WORK ORDER: A word-for-word copy of the line containing "Customize (46, 2547)" and every following line to the end of the data below is all the answer should hold.

DATA IN THIS EXERCISE:
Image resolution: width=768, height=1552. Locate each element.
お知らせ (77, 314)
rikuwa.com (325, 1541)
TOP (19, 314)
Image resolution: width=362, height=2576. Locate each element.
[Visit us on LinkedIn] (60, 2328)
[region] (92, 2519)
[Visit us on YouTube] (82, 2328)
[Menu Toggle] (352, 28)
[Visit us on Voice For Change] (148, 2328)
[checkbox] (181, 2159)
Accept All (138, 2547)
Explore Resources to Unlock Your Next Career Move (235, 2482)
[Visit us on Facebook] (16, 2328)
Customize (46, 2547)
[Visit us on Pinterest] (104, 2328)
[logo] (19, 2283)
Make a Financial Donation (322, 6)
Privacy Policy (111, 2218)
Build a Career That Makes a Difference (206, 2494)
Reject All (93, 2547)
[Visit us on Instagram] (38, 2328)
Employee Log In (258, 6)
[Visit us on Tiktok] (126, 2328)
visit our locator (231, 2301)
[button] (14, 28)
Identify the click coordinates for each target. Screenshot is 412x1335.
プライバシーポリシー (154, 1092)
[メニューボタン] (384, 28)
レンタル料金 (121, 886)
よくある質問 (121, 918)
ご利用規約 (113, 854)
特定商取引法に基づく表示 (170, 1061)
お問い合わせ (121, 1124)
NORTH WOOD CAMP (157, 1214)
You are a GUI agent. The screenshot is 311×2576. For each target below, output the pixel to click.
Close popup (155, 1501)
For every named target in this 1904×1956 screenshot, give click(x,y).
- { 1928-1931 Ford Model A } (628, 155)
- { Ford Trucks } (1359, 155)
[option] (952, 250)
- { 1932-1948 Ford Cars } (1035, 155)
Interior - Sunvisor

TASK SOLUTION:
Customize (46, 2547)
[Visit us on Pinterest] (104, 2328)
[logo] (19, 2283)
Make a Financial Donation (322, 6)
Privacy Policy (111, 2218)
Build a Career That Makes a Difference (206, 2494)
Reject All (93, 2547)
[Visit us on Instagram] (38, 2328)
Employee Log In (258, 6)
[Visit us on Tiktok] (126, 2328)
visit our locator (231, 2301)
[button] (14, 28)
Identify the click coordinates for each target. Screenshot is 412x1335.
プライバシーポリシー (154, 1092)
[メニューボタン] (384, 28)
レンタル料金 (121, 886)
よくある質問 (121, 918)
ご利用規約 (113, 854)
特定商取引法に基づく表示 (170, 1061)
お問い合わせ (121, 1124)
NORTH WOOD CAMP (157, 1214)
You are a GUI agent. The screenshot is 311×2576. For each target below, output the pixel to click.
Close popup (155, 1501)
For every named target in this 1904×1956 screenshot, give click(x,y).
- { 1928-1931 Ford Model A } (628, 155)
- { Ford Trucks } (1359, 155)
[option] (952, 250)
- { 1932-1948 Ford Cars } (1035, 155)
Interior - Sunvisor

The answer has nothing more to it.